そこには、ここ一週間ずっとグラグラしていた歯を掌に乗せて、
誇らしげに笑う娘の姿があった。
ようやく抜けたか、という安堵と、
小さな成長への喜びが僕の胸を包み込む。今までは前歯が気になって、
大好きな食べ物も思い切り噛むことができず、
どこか不自由そうに食べていたから。
「これでやっと、しっかり食べられるなぁ」
そう微笑みながらも、僕の脳裏には「最初の1本目」の壮絶な記憶がよぎっていた。
あの時は、本当に大変だった・・・💦
なかなか抜けない歯を気にして、ご飯が思うように食べられないストレスからか、娘のわがままは爆発。 泣くわ、わめくわ……😰
挙句の果てには「学校に行きたくない!」と言い出す始末。
(また出た、いつもの病気だ……)と苦笑いしつつも、
結局あの時は葛藤の末に学校を休ませることにした。
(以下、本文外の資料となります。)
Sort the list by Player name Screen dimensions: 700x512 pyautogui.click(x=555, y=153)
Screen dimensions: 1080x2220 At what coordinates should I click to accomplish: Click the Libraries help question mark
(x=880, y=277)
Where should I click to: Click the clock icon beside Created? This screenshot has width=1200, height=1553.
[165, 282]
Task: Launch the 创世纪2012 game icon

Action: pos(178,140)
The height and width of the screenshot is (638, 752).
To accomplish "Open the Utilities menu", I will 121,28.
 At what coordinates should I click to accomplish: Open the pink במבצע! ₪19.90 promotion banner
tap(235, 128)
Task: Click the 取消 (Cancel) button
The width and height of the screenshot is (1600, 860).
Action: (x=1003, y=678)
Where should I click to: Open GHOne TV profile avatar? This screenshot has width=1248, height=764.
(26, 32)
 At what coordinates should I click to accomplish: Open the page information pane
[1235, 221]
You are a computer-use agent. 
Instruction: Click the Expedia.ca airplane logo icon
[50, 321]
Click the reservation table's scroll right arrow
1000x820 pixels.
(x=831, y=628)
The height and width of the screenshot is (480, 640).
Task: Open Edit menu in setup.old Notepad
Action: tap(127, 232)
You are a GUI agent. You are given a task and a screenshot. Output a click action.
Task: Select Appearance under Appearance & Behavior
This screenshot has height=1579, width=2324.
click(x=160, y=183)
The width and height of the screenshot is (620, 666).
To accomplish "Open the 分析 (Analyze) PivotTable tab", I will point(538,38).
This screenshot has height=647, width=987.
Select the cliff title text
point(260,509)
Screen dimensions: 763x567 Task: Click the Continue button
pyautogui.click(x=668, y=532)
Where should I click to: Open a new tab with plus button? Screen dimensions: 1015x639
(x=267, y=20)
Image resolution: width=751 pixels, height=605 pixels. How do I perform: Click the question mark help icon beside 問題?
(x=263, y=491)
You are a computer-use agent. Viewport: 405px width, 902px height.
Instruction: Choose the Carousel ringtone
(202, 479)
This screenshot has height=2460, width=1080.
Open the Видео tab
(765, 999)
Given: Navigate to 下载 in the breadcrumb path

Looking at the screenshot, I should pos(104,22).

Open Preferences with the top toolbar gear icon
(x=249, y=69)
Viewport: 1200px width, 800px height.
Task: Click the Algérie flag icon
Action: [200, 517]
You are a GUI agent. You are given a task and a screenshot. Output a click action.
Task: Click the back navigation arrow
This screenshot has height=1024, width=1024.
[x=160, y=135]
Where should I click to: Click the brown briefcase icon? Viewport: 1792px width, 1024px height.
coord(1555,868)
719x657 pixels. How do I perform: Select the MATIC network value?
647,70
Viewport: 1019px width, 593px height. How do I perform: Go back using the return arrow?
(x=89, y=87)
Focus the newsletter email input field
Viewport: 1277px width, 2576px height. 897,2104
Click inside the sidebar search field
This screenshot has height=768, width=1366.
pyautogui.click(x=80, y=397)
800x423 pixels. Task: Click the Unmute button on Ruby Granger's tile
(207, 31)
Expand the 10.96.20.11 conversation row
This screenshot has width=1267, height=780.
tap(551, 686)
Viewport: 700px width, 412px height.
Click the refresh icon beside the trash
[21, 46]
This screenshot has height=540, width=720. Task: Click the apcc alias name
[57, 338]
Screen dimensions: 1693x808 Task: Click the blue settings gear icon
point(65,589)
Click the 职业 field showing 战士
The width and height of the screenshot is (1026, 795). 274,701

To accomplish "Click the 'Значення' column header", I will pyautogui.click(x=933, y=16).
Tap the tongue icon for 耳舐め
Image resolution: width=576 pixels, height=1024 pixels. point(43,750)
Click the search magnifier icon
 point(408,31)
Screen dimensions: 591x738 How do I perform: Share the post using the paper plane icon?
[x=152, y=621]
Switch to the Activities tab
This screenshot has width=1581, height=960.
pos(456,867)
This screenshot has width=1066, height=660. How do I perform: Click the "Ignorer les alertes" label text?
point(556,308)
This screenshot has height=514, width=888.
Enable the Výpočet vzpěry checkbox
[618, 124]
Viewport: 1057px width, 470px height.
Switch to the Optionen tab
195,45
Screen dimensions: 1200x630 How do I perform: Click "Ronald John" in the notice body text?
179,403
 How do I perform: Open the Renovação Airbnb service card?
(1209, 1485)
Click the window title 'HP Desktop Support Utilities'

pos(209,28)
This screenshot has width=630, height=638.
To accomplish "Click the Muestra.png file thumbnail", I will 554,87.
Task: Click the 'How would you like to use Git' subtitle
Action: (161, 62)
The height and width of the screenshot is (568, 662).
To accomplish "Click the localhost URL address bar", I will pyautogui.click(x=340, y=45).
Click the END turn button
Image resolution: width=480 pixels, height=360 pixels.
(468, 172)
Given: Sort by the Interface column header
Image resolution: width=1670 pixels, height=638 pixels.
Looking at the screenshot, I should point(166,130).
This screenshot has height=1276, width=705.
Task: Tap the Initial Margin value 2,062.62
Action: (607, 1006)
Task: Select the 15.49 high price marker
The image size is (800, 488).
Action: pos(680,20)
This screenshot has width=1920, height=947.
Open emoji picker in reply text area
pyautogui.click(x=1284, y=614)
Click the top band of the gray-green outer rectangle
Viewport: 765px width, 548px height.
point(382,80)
親として、甘やかしすぎだろうか、これでいいのだろうかと悩み抜いた選択だった。
けれど、今回の娘は違った。
痛さや不自由さを抱えながらも、静かにその時を待つことができたのだ!

手のひらの上の小さな白い歯と、抜けた跡の可愛らしい隙間。
それは、彼女がただ大きくなっただけでなく、自分の体と向き合い、
心の波を乗り越えた証拠。
鏡を見てニヤリと笑う彼女の顔は、
あの日泣きじゃくっていた時よりも、ずっと頼もしく見えた。
子供の成長というのは、こうしてある日突然、目に見える形で「朝」と一緒にやってくる。 かつての苦労さえも、今の喜びを深めるためのスパイスだったのかもしれない。
そんな日々の変化の積み重ねが、僕にはたまらなく愛おしいと感じる。